The Scottish Credit Accumulation and Transfer (SCOTCAT) system allows credits gained in Scotland to be transferred between institutions. The number of credits associated with a module gives an indication of the amount of learning effort required by the learner. European Credit Transfer System (ECTS) credits are half the value of SCOTCAT credits.

SCQF level

SCQF level 10

The Scottish Credit and Qualifications Framework (SCQF) provides an indication of the complexity of award qualifications and associated learning and operates on an ascending numeric scale from Levels 1-12 with SCQF Level 10 equating to a Scottish undergraduate Honours degree.

Availability restrictions

Spaces are allocated by Honours advisors in the School of English, following choices entered by students at pre-advising.

Planned timetable

Thursday 1-3pm

This information is given as indicative. Timetable may change at short notice depending on room availability.

Module coordinator

Dr R Campbell

Dr R Campbell
This information is given as indicative. Staff involved in a module may change at short notice depending on availability and circumstances.

Module Staff

Dr Rosa Campbell

This information is given as indicative. Staff involved in a module may change at short notice depending on availability and circumstances.

Module description

When Marianne Moore writes of poetry, ‘I, too, dislike it’; when Plato banishes poets from his utopian Republic; when Amiri Baraka declares that ‘poems are bullshit unless they are / teeth or trees or lemons’; or when W.H. Auden claims that ‘poetry makes nothing happen,’ they are all facing up to the problem of poetry and failure. This module explores this idea across time, covering texts from the Renaissance to the present day, and students will be encouraged to develop their own research interests to think trans-temporally about poetics. Working through poetry about failure, poetry that fails, the poetics of failure, and failures of reading, we will consider incompletion, uselessness, error, silliness, difficulty, limits, silence, embarrassment, refusal, and just plain badness. The module will provide intensive training in close reading, helping students develop a detailed understanding of the mechanics of form and technique, whilst thinking, ultimately, about the "point" of poetry.

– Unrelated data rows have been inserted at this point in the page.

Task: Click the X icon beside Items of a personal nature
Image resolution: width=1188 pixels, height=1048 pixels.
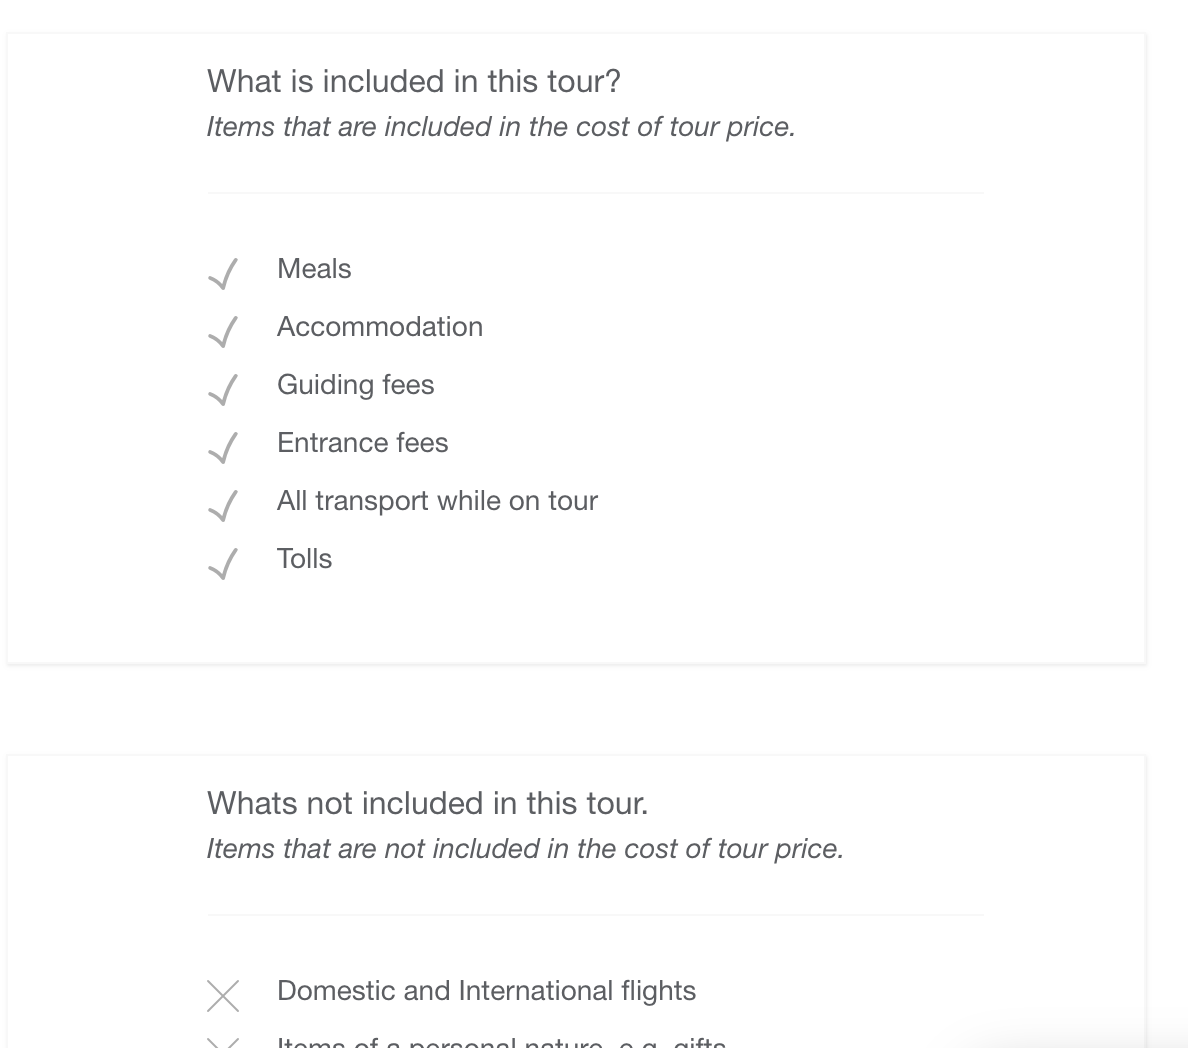Action: click(223, 1043)
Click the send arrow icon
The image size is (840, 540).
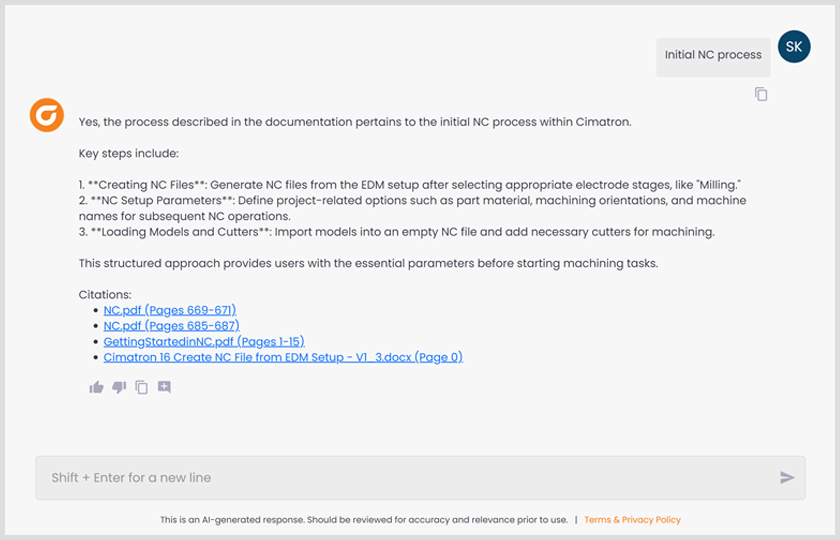point(787,478)
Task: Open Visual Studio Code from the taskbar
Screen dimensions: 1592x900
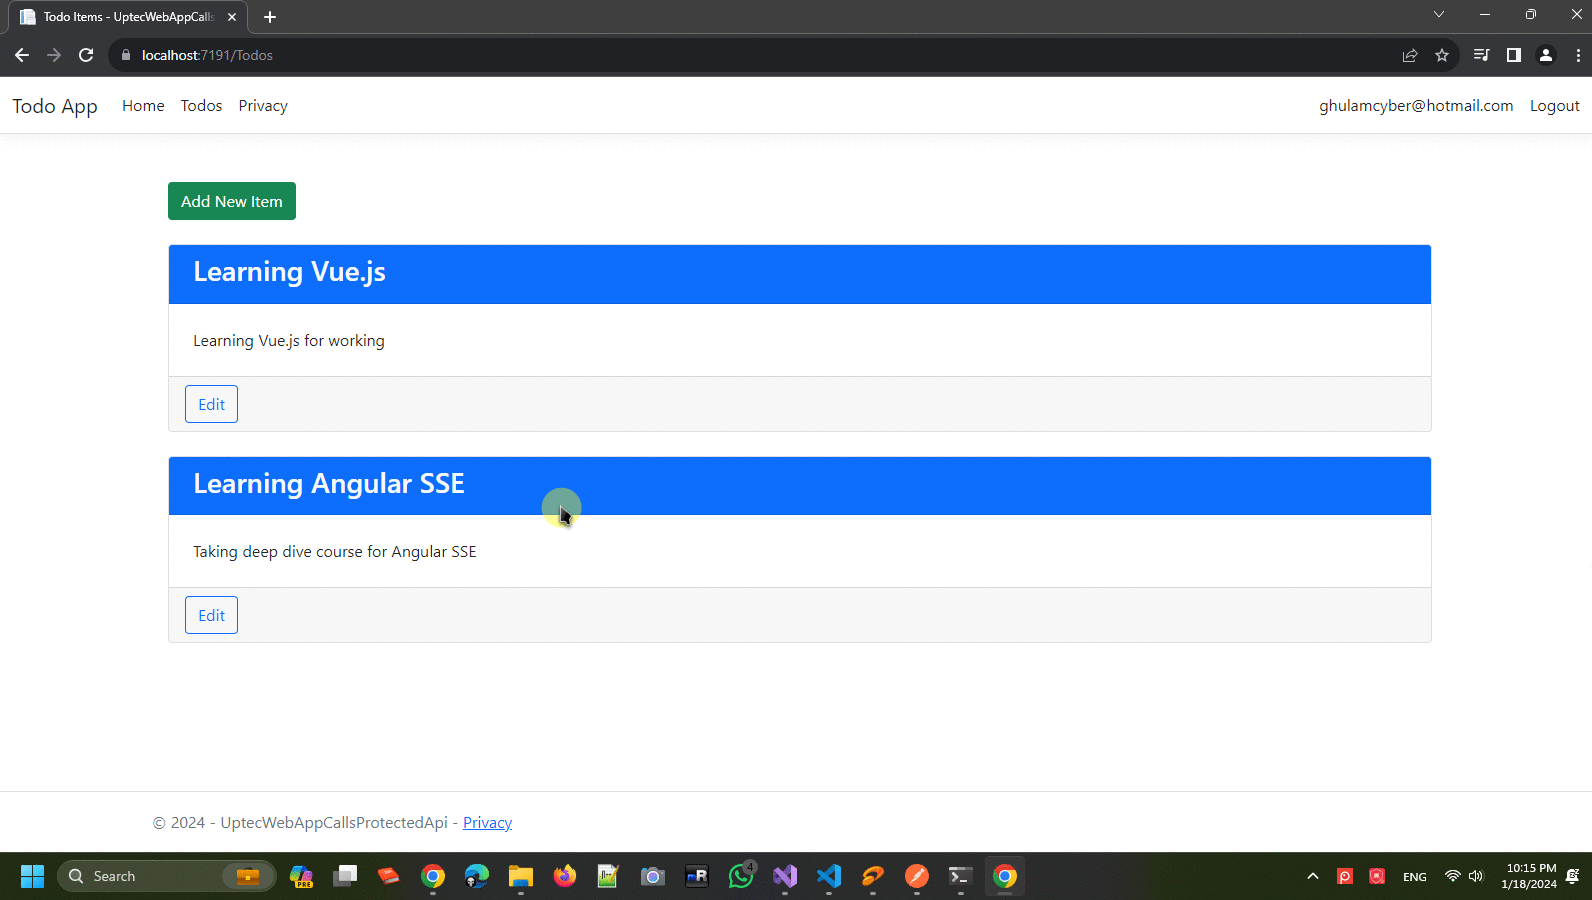Action: tap(829, 876)
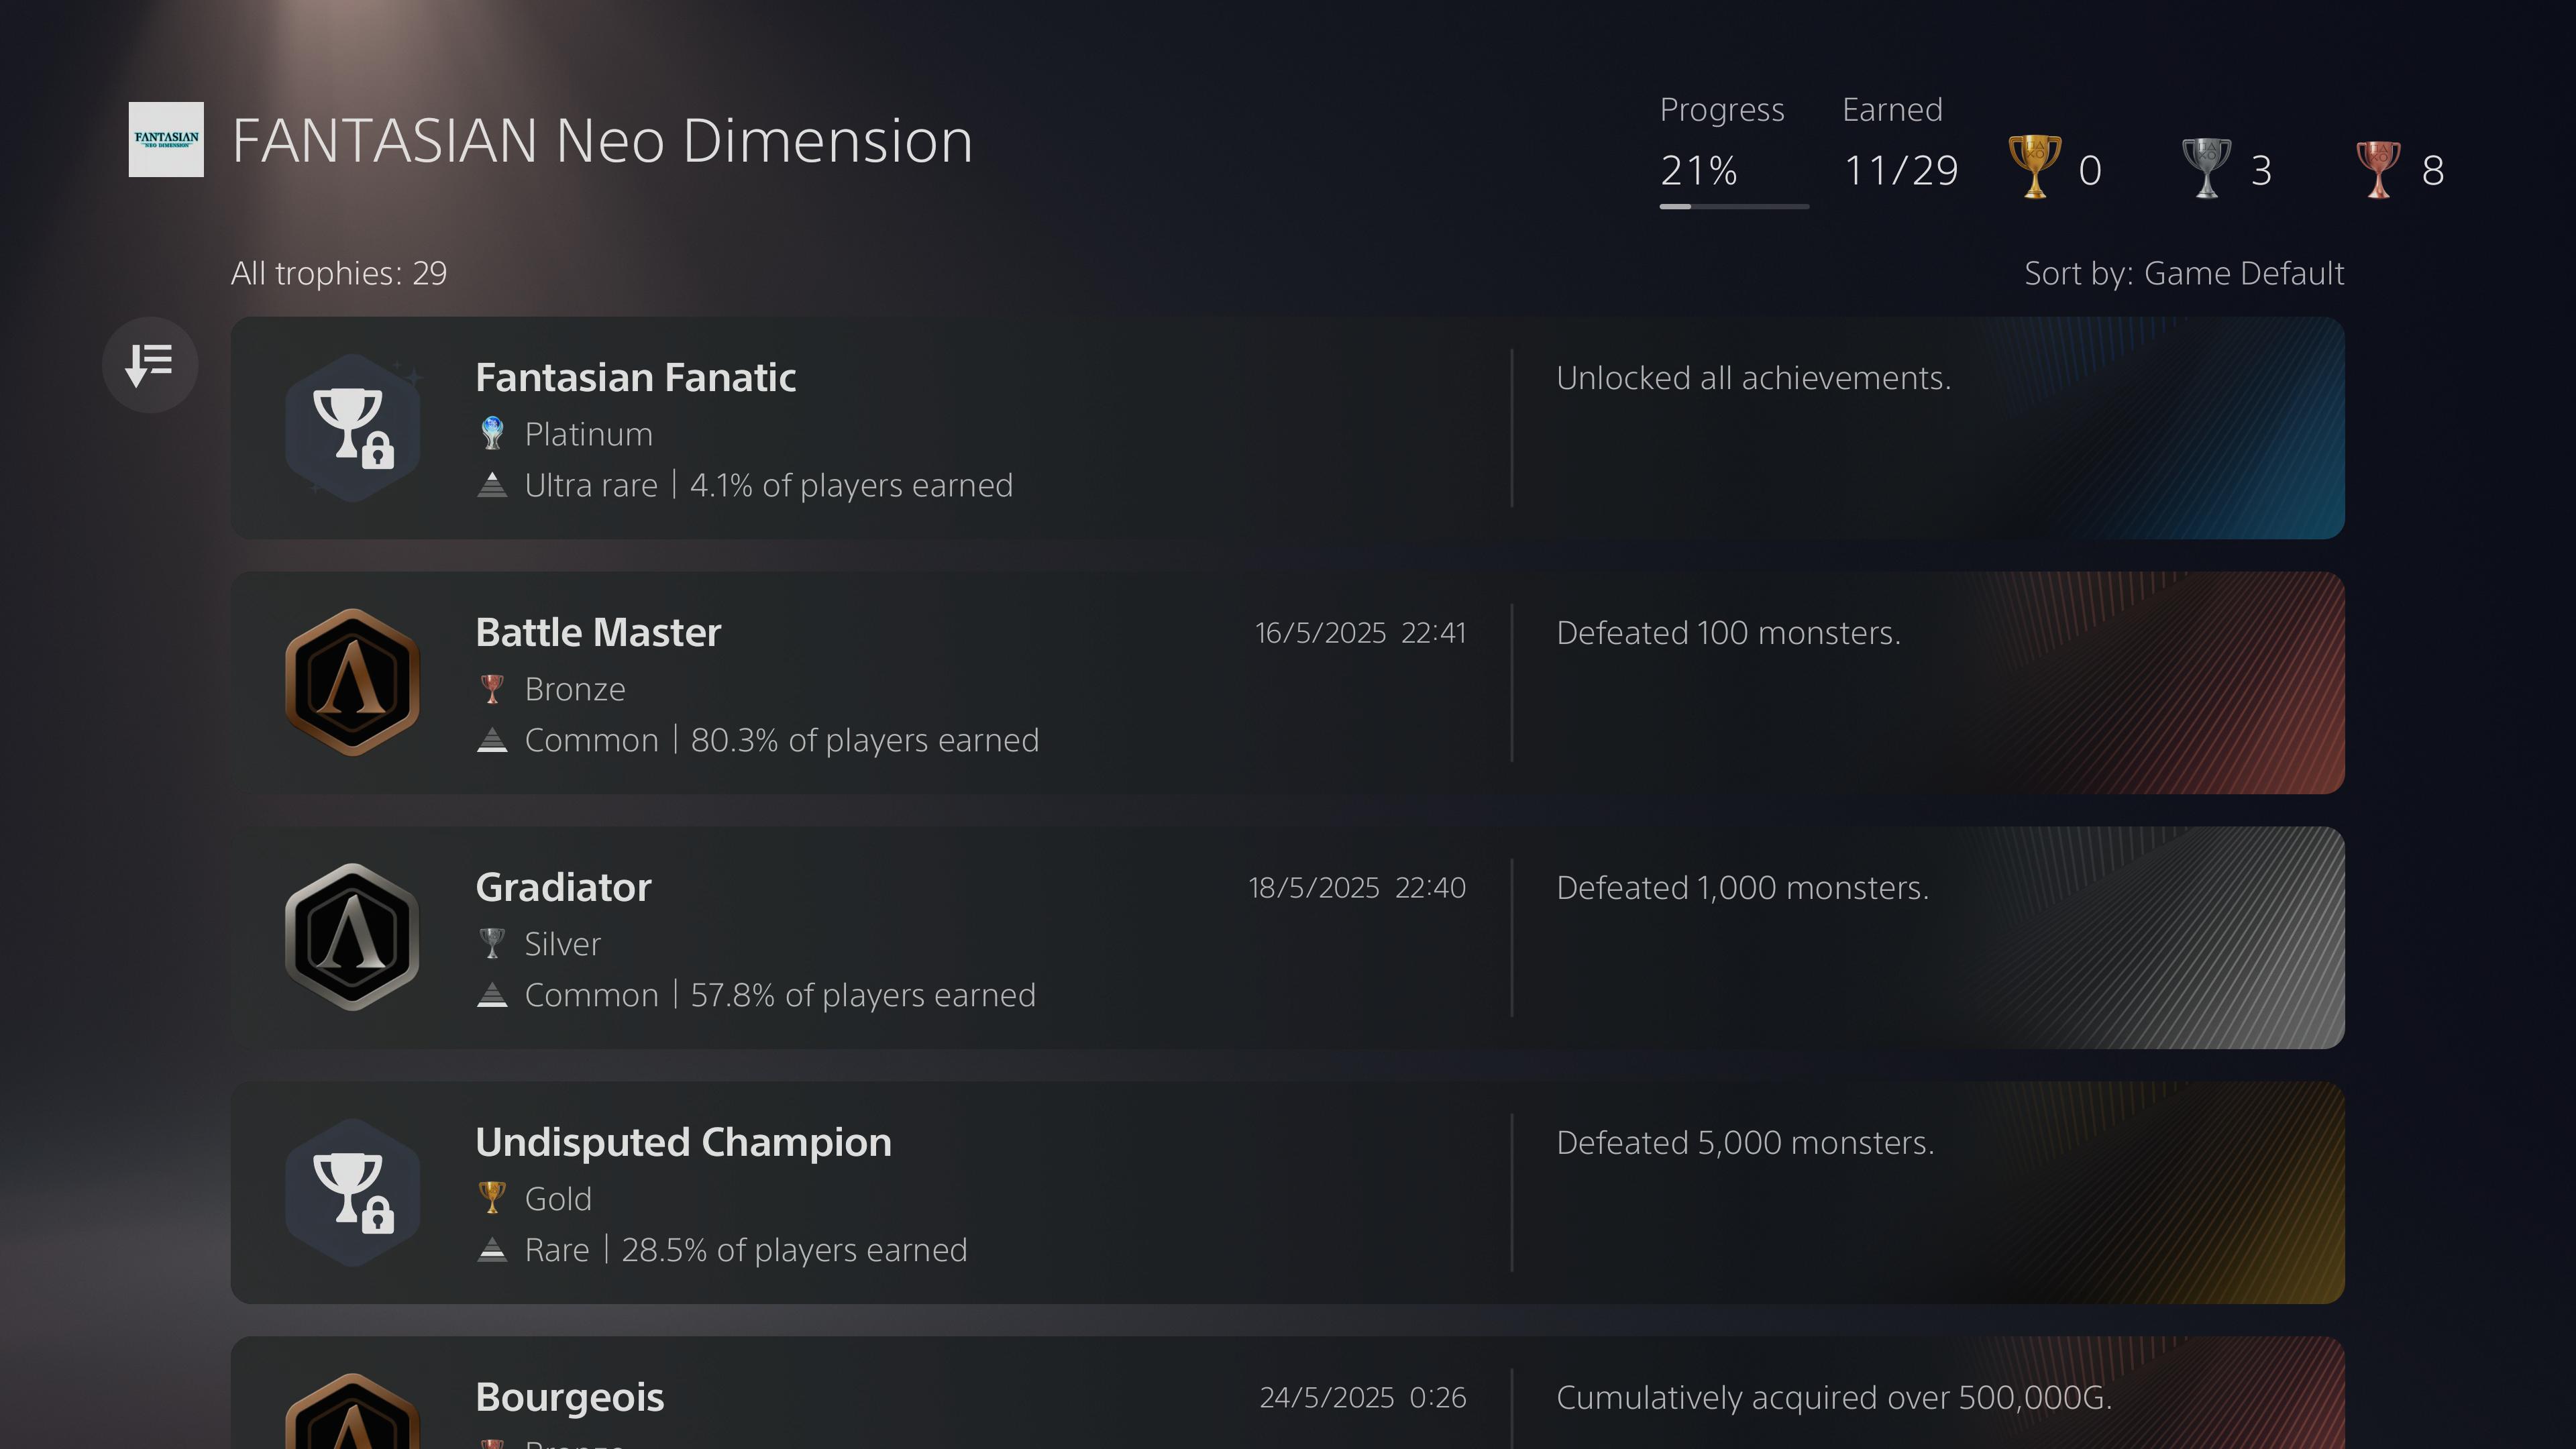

Relationship to other modules

Pre-requisites

BEFORE TAKING THIS MODULE YOU MUST PASS EN2003 AND PASS EN2004

Assessment pattern

Coursework = 100%

Re-assessment

Coursework = 100%

Learning and teaching methods and delivery

Weekly contact

1 x 2-hour seminar per week, and 2 optional consultative hours per week, over 11 weeks.

Scheduled learning hours

44

The number of compulsory student:staff contact hours over the period of the module.

Guided independent study hours

256

The number of hours that students are expected to invest in independent study over the period of the module.

Intended learning outcomes

  • Develop a high-level understanding of poetic form and technique, and be able to deploy this in sophisticated analysis of poetry.
  • Demonstrate an ability and willingness to approach texts across periods, both within and abstracted from their historical contexts.
  • Interrogate the theoretical idea of ‘failure’ as it exists in critical theory and contemporary discourse.
  • Demonstrate originality, creativity and independent research in carrying out written and recorded assessments.